**THE TASK**. Some of the lines below need repeating. Reproduce exactly those between the lines holding "Where should I click to: Star" and "Task: Select the Unlabeled Devices filter", inclusive.

**EXERCISE INPUTS**.
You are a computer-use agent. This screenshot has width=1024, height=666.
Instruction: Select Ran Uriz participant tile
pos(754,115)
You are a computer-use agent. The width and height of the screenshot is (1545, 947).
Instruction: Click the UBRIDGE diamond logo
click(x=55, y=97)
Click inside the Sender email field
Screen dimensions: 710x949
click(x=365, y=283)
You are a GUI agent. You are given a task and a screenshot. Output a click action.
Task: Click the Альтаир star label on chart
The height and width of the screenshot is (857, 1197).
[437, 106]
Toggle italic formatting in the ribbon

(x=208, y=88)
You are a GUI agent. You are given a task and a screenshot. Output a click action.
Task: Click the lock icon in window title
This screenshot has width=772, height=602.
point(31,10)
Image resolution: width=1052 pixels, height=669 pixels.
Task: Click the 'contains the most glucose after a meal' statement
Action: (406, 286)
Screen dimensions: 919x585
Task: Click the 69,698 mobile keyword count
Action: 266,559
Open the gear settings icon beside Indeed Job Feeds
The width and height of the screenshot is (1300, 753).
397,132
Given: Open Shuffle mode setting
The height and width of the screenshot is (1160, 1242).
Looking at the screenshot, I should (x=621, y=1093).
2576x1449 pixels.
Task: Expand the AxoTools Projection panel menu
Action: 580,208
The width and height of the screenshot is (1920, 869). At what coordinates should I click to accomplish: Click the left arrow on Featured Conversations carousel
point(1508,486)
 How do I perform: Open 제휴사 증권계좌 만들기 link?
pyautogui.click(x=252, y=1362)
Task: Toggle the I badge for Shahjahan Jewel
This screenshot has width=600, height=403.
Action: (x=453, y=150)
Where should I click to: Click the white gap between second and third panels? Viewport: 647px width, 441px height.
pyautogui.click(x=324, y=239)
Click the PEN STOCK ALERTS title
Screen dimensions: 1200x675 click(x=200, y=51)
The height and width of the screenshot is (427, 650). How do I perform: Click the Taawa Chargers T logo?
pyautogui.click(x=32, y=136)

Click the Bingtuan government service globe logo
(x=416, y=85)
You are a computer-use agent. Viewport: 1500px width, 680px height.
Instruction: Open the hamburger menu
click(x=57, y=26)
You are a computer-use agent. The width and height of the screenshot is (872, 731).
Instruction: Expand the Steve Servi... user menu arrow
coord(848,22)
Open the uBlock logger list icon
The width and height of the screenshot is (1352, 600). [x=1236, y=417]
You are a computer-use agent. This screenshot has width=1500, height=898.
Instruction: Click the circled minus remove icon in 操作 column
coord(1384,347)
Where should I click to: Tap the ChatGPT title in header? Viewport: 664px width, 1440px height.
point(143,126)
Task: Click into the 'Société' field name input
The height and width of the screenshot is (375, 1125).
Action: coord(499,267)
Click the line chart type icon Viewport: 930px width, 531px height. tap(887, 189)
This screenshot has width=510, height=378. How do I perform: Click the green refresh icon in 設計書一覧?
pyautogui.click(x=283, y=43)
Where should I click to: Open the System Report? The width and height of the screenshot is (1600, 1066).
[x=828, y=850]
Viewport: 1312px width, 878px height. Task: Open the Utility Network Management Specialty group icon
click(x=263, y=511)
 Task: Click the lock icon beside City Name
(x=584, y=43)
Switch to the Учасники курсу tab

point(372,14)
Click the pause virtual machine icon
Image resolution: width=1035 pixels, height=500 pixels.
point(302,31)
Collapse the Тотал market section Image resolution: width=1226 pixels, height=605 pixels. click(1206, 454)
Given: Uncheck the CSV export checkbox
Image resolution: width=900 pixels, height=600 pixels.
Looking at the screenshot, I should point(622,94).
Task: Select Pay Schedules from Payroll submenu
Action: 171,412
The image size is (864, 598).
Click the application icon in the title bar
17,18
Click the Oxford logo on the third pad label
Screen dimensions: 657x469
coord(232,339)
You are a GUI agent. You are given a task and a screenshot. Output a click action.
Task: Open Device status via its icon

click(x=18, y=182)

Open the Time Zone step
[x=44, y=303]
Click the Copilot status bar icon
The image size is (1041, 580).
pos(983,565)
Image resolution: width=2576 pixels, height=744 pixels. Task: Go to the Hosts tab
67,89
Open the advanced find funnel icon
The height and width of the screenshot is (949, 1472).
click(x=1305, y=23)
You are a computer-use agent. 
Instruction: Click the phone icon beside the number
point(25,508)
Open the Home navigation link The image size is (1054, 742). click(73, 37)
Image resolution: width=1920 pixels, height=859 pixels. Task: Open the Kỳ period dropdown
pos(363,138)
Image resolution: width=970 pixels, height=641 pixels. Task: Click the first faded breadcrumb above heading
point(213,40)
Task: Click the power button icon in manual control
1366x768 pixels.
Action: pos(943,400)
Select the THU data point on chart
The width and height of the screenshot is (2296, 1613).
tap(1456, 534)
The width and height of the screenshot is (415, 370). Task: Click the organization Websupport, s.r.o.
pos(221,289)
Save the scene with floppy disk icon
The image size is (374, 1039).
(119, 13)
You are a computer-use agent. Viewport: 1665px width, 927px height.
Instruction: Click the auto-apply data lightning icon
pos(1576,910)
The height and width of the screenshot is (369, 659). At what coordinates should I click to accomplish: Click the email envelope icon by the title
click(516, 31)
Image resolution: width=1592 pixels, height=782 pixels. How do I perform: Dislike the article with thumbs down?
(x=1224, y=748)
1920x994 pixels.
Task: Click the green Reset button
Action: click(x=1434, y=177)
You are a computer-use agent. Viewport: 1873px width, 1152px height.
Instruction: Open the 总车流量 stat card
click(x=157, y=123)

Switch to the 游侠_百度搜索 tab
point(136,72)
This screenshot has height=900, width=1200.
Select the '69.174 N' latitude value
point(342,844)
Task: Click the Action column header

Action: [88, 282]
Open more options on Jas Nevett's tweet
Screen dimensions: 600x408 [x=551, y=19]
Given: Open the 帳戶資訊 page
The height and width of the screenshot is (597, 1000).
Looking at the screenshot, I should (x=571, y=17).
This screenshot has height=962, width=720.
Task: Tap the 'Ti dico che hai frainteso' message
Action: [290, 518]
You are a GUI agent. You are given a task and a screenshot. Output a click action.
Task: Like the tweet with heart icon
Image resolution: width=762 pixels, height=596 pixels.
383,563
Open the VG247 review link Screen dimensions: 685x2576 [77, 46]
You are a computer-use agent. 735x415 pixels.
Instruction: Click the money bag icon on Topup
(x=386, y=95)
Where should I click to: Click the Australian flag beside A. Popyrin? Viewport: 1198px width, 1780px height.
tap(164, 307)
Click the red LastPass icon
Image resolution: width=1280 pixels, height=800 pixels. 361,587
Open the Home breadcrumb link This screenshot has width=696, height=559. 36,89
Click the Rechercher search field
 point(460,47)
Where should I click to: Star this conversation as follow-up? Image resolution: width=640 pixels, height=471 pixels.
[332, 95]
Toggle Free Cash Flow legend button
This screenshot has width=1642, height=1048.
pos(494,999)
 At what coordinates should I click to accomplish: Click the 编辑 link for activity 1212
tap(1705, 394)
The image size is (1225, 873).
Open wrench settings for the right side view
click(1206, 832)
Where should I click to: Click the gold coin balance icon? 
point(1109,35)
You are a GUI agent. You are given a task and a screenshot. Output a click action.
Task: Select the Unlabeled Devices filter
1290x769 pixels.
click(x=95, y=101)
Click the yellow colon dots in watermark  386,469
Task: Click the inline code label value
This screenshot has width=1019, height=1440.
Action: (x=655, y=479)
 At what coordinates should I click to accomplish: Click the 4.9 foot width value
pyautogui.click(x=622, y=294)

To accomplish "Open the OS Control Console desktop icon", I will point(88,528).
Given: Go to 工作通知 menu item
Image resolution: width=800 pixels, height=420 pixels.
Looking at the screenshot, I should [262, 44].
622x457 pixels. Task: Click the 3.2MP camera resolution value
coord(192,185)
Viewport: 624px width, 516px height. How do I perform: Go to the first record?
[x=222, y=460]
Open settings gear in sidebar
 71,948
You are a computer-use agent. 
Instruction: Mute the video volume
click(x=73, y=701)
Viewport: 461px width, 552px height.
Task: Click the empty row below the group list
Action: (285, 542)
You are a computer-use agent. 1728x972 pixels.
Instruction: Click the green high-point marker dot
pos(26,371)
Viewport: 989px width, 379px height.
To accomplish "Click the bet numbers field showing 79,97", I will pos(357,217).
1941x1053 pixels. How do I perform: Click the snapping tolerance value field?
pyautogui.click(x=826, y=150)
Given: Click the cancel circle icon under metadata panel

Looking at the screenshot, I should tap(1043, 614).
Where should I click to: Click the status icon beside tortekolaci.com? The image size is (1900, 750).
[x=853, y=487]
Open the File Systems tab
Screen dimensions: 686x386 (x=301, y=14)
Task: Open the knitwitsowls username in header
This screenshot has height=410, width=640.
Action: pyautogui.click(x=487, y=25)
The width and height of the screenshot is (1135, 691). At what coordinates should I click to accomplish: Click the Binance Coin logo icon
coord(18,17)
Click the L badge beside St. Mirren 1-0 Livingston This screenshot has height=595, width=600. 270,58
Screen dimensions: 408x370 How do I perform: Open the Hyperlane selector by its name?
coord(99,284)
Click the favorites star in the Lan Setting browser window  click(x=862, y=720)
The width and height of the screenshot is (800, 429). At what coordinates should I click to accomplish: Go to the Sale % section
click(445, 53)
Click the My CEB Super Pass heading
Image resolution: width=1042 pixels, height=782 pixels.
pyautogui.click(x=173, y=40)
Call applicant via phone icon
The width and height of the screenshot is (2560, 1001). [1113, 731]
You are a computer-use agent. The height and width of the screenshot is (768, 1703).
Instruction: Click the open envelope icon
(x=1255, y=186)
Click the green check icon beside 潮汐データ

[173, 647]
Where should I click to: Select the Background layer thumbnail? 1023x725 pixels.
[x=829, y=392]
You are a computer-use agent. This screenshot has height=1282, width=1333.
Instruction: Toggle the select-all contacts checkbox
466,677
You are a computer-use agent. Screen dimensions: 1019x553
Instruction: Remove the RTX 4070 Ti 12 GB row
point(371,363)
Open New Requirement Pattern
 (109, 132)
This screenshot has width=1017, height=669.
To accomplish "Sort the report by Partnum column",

**SOLVED PROBLEM**.
Where should I click to: Star this conversation as follow-up? Image resolution: width=640 pixels, height=471 pixels.
[332, 95]
Toggle Free Cash Flow legend button
This screenshot has width=1642, height=1048.
pos(494,999)
 At what coordinates should I click to accomplish: Click the 编辑 link for activity 1212
tap(1705, 394)
The image size is (1225, 873).
Open wrench settings for the right side view
click(1206, 832)
Where should I click to: Click the gold coin balance icon? 
point(1109,35)
You are a GUI agent. You are given a task and a screenshot. Output a click action.
Task: Select the Unlabeled Devices filter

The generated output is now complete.